▶ **Enunciado del ejercicio**: Traduce al inglés esta oración del relato del viaje al desierto que aparece más abajo: "Casi todos quisimos hacernos fotos con ellos y, por supuesto, hubo que darles algo de dinero minutos más tarde."

▶ **Texto de origen**:
Después de desayunar y
hacer unas cuantas fotos a los camellos que había en los alrededores y a las
zonas más bonitas del hotel nos reunimos con el grupo en la puerta en la que un
enorme hombre negro, todo vestido de blanco, hacia guardia y recibía a los
clientes, sus rasgos eran de gran belleza y todas las mujeres queríamos
hacernos fotos a su lado a pesar de sacarnos varios palmos de altura, él aceptaba
paciente a que una y otra vez se dispararan las cámaras para llevarnos de
recuerdo su esbelta figura vestida con chilaba blanca y turbante del mismo
tono.
Dejamos las motos
descansar bajo el tejado del aparcamiento y nos dividimos en grupos de cinco en cada todoterreno, la aventura de
adentrarnos en las dunas del desierto en todoterrenos comenzaba; en la entrada
del hotel, junto a las figuras de los dos enormes camellos, nos esperaba el
fotógrafo del grupo (mi paquete de la moto) y unos niños que llevaban en brazos
unos animales a los que llamaron zorros del desierto y que yo nunca antes había
visto, eran unos seres adorables, suaves, blancos, livianos y con unas enormes
orejas y un morrito afilado que daban ganas de acariciar, sus ojos, negros y
rasgados, eran muy parecidos a los de los niños que los llevaban atados de un
fino cordel. Casi todos quisimos hacernos fotos con ellos y, por supuesto, hubo
que darles algo de dinero minutos más tarde. La sensación de tener en brazos
esos cuerpecitos flacos y cálidos, suaves y tranquilos ha sido una de las
experiencias que más me han gustado, hasta la fecha, de este viaje; los
animalitos en ningún momento gruñeron ni se mostraron hostiles, es más,
parecían haber nacido para pasar de brazo en brazo, de turista en turista y
de foto en foto. Nos hicimos la foto con
la pancarta de Harley Davidson, algo que ya venía siendo habitual en los
últimos días y que siempre despertaba cantidad de comentarios: “estamos a
contraluz” “va a salir ese poste” “no cabemos todos” “por allí hay unos que no
se van a salir en la foto”…y un largo etc que hacía que tardáramos mucho en
colocarnos, después subimos a los todoterrenos con la sensación de ir en
jaulas, yo, personalmente, echaba de menos el aire en la cara y la libertad de
sujetar los mandos de mi moto y dirigirla camino del desierto, una sensación de
mareo y ahogo hicieron que me encontrara incómoda todo el tiempo a pesar de ir
entretenida haciendo fotos por la ventanilla; era todo un espectáculo ver seis
todoterrenos avanzando por las tierras desérticas, levantando polvo que nos
seguía como un velo transparente y dibujaba estelas en las tierras yermas y en
los espejismos que vimos, a lo lejos se veían las grandes dunas anaranjadas,
subimos y bajamos por carreteras de arena, paramos a hacer fotos y más fotos,
llegamos a un poblado de antiguos mineros negros que ahora se habían convertido
en artistas y que nos deleitaron con cantos y bailes. Nos sorprendió la
exquisita limpieza de los baños públicos y su variedad, tanto podías encontrar
uno con taza como el más habitual por allí: la plataforma de porcelana en la
que solo tenías que poner los pies sobre las huellas e intentar atinar en el
agujero que se volvía negro en el fondo.

▶ **Datos proporcionados**:

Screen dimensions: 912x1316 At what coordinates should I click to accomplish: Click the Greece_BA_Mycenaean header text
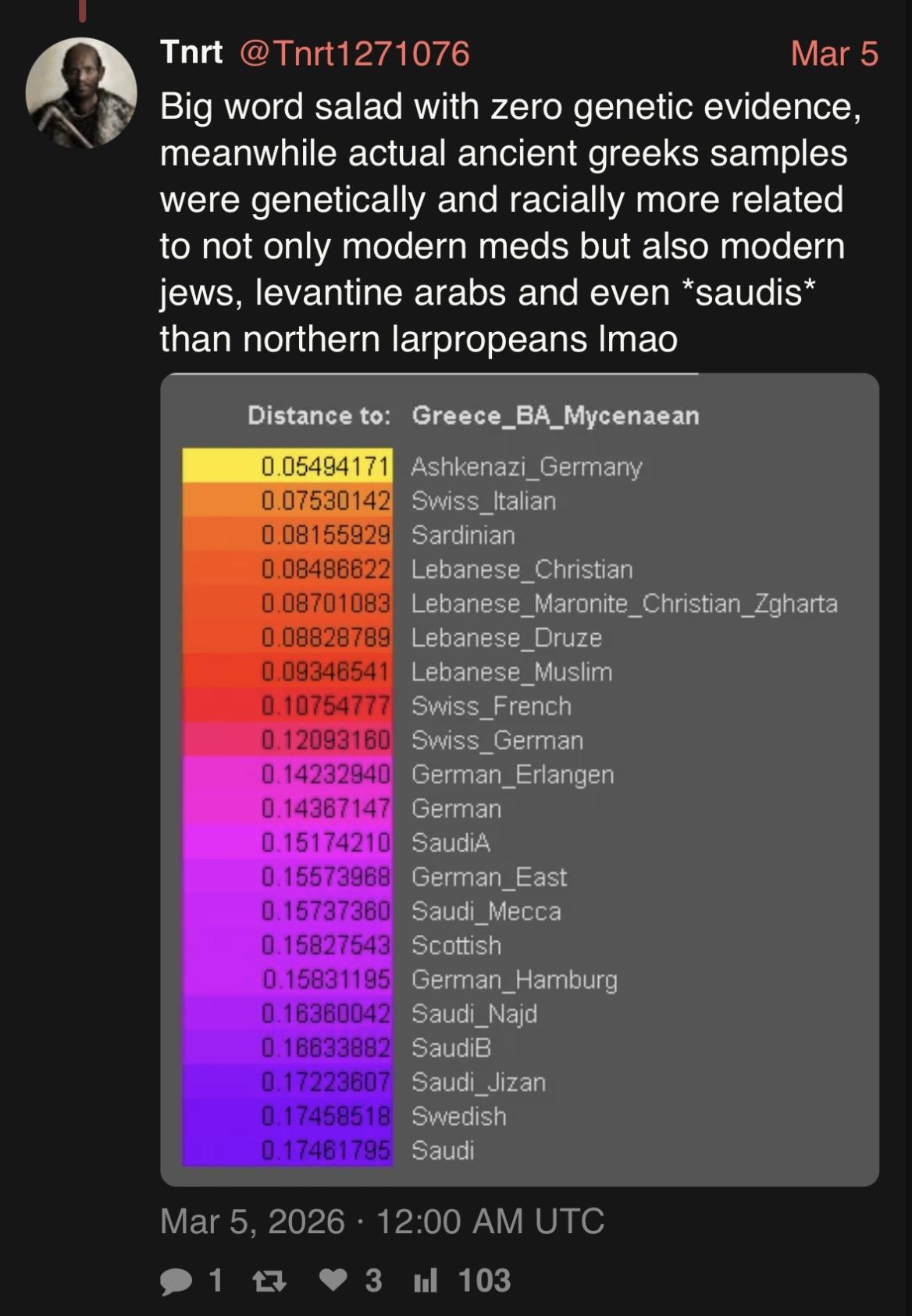(x=555, y=415)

▶ **Respuesta al ejercicio**: Almost all of us wanted to have our pictures taken with them and, of course, we had to give them some money a few minutes later.